After getting off to a hot start in the Strikeforce Challengers series, he was slated to face fellow top welterweight prospect Tyron Woodley one year ago. In that fight, Woodley repeatedly took Saffiedine down, frustrating him with top control while avoiding all of his sweeps and submission attempts on the ground to take a unanimous decision.
He followed up his loss by turning Cinderella man Scott Smith into a human punching bag this past summer and he put on a good show against Tyler Stinson last year and followed it up by weathering the early storm against Roger Bowling to win a decision and earn his shot at the belt. .
How he gets it done: Saffiedine has a plethora of weapons which make him very dangerous. He's a patient fighter so he'll likely open cautiously, wary of the the Marquarts power and unpredictability but as he begins to loosen up and gain confidence, he'll start to pick up the pace.
Saffiedine is very dangerous from any position. He possesses competent leg, body and head kicks as well as power in both hands. His biggest concern will likely be Marquardt's diversity so he'll have to be on point with his terrific striking defense.
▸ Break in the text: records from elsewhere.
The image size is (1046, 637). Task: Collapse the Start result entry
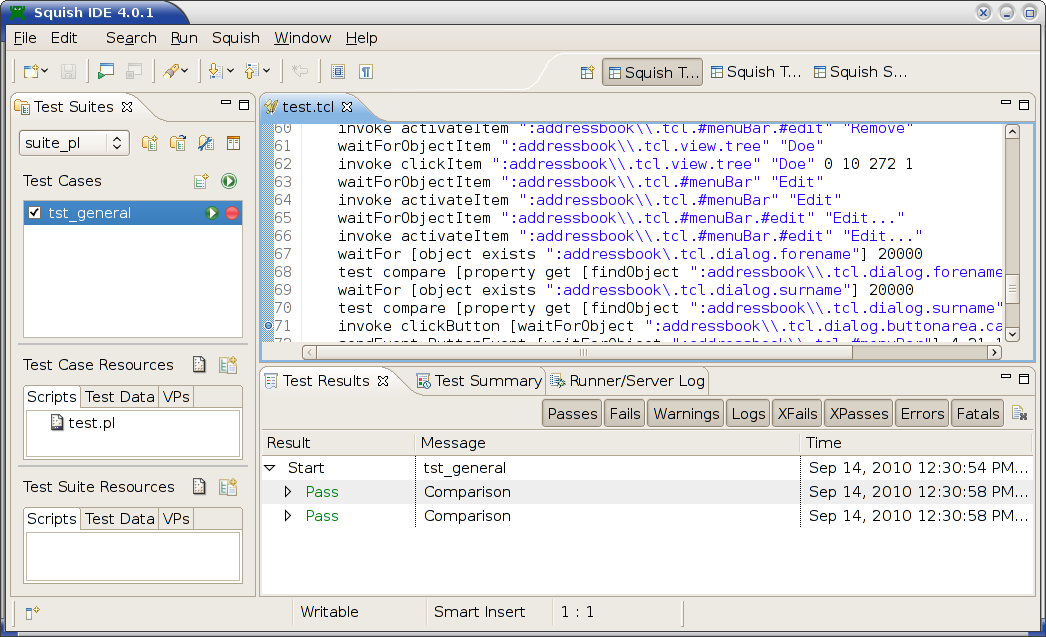268,467
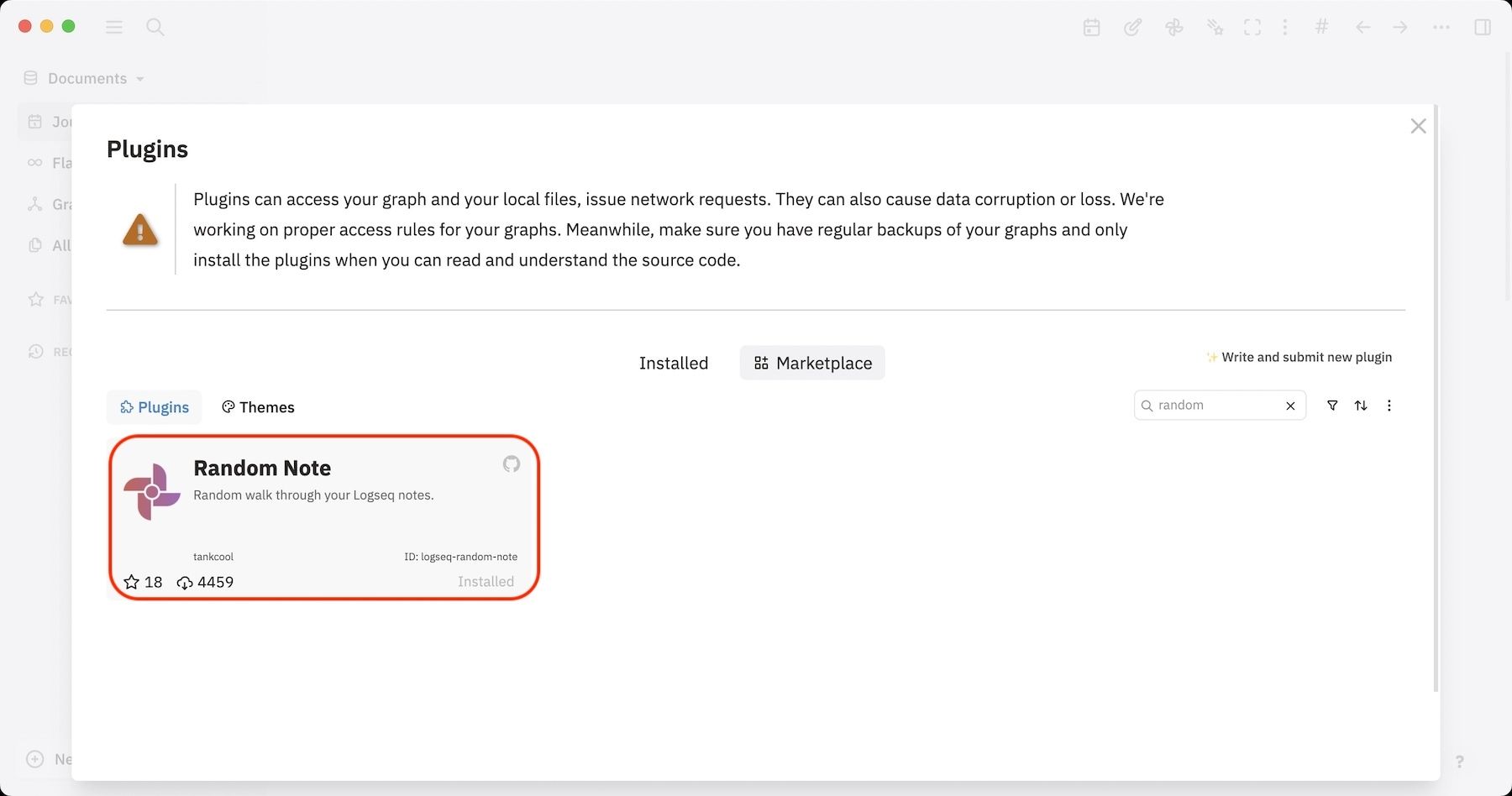Screen dimensions: 1512x796
Task: Select the Plugins category tab
Action: tap(154, 407)
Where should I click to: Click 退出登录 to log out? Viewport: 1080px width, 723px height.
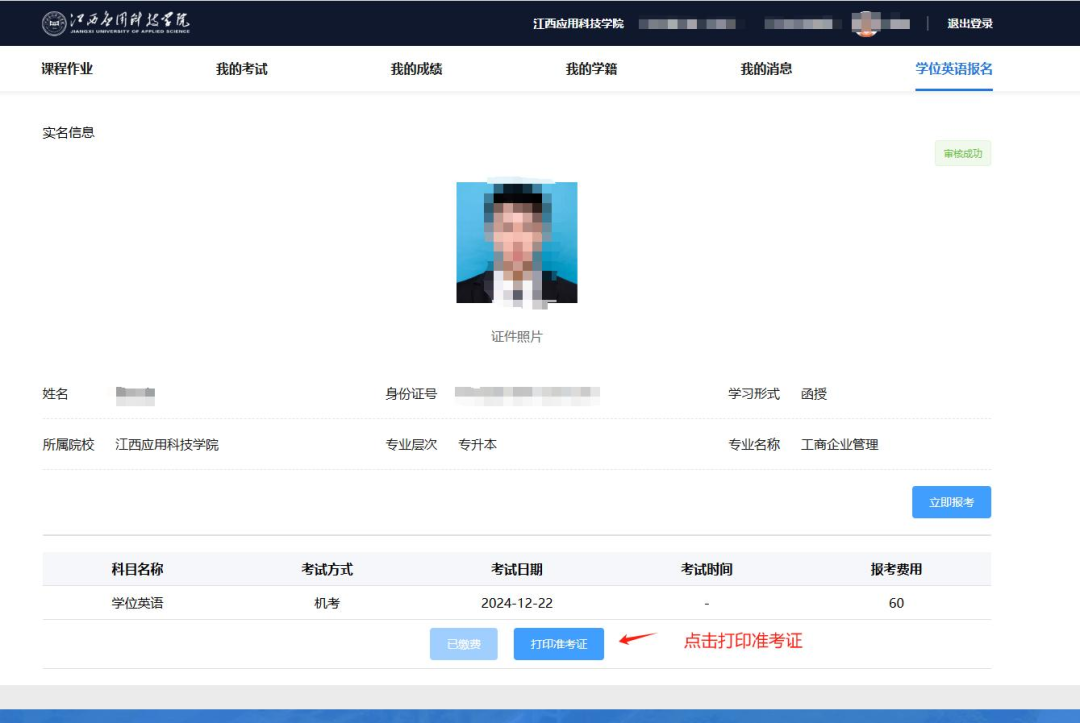965,22
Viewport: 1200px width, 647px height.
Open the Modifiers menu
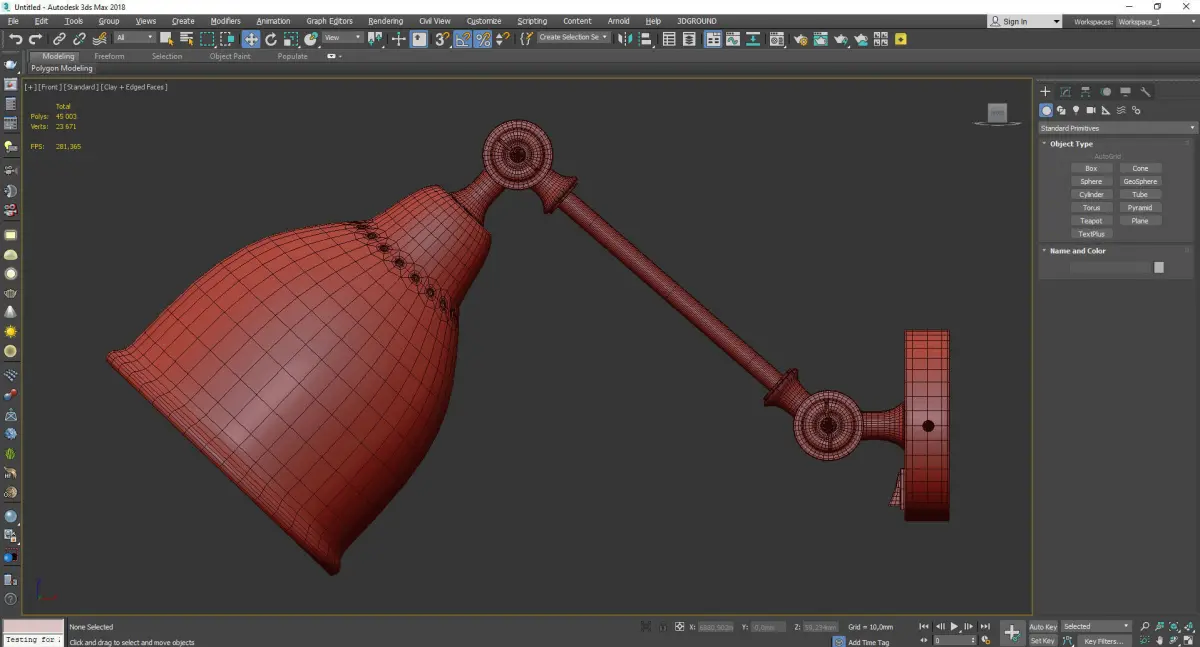tap(225, 21)
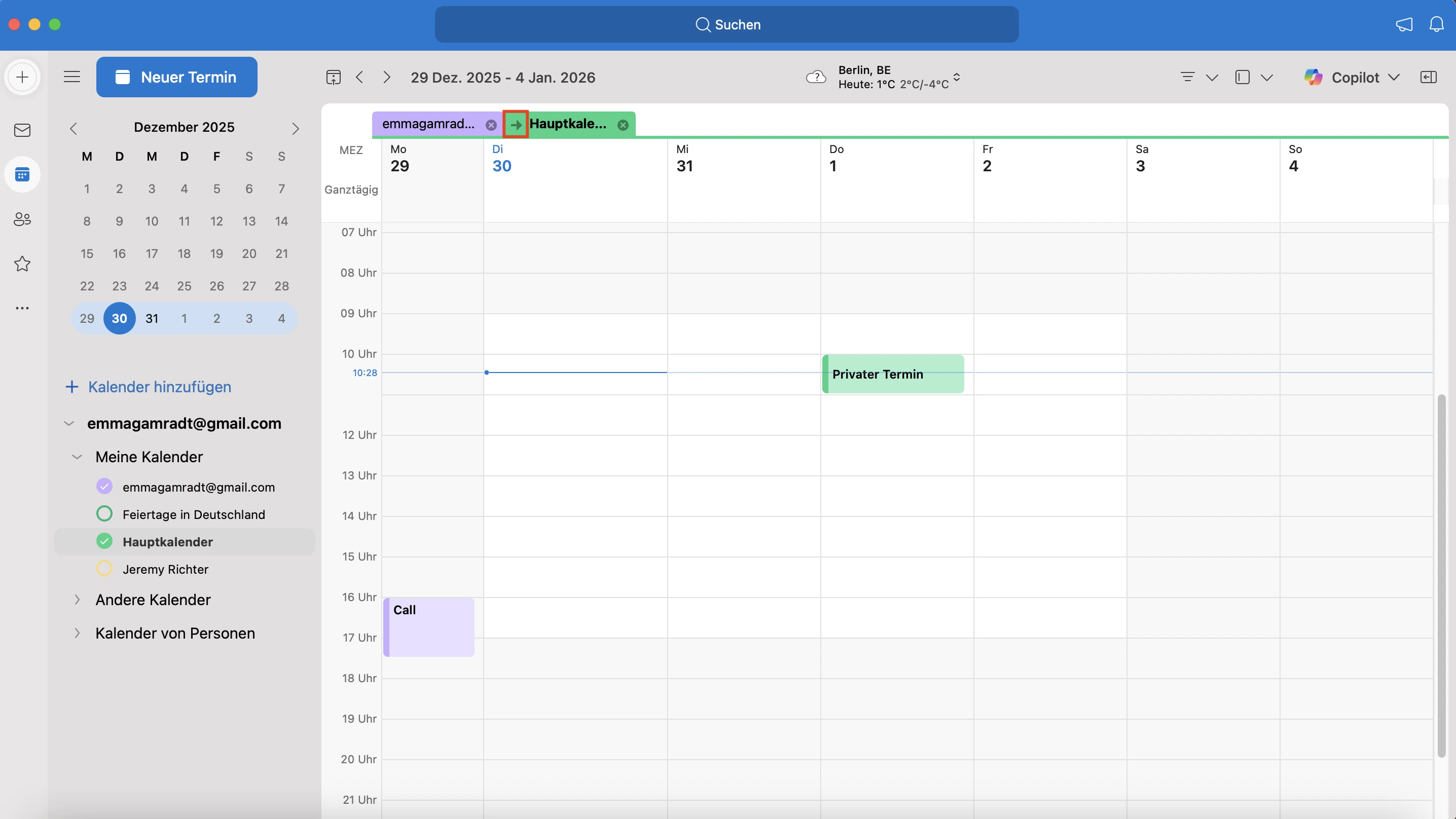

It's not very likely that this fight goes to the ground as both men are much more menacing on the feet and both are confident in their skills. Saffiedine loves to wait for that perfect moment to strike, but if Marquardt doesn't give him a great opportunity, he'll have to break out of his comfort zone and try to create some of his own holes to exploit.
Fight X-Factor: The biggest X-Factor for this fight has to be the stakes for both men. Nate Marquardt has already punched his ticket back into the UFC win or loss, but if he doesn't go out and take care of business against Saffiedine, he will be in the back of the line for a potential shot at the UFC Welterweight Title.
Saffiedine, on the other hand, has nothing to lose. He's not expected to win so this will be his opportunity to go in and try to make something happen. If he's overaggressive and makes a huge mistake, who cares? He's not getting a title shot in the UFC anytime soon so just go in there and put it all on the line. The worst thing that can happen is getting knocked out and in the the grand scheme of things, that's not so bad.
Bottom Line: I'm entering this bout with cautious optimism. Both men will likely want to help Strikeforce go out with a bang and considering both fighters prefer to stand and trade, there's some potential for some exciting exchanges on the feet. One thing to be tempered about is Saffiedine's overly patient fighting style, waiting for those perfect opportunities to open up on the feet. If he's intimidated or can't find that opening, this fight could turn into a staring contest. Hopefully that doesn't happen.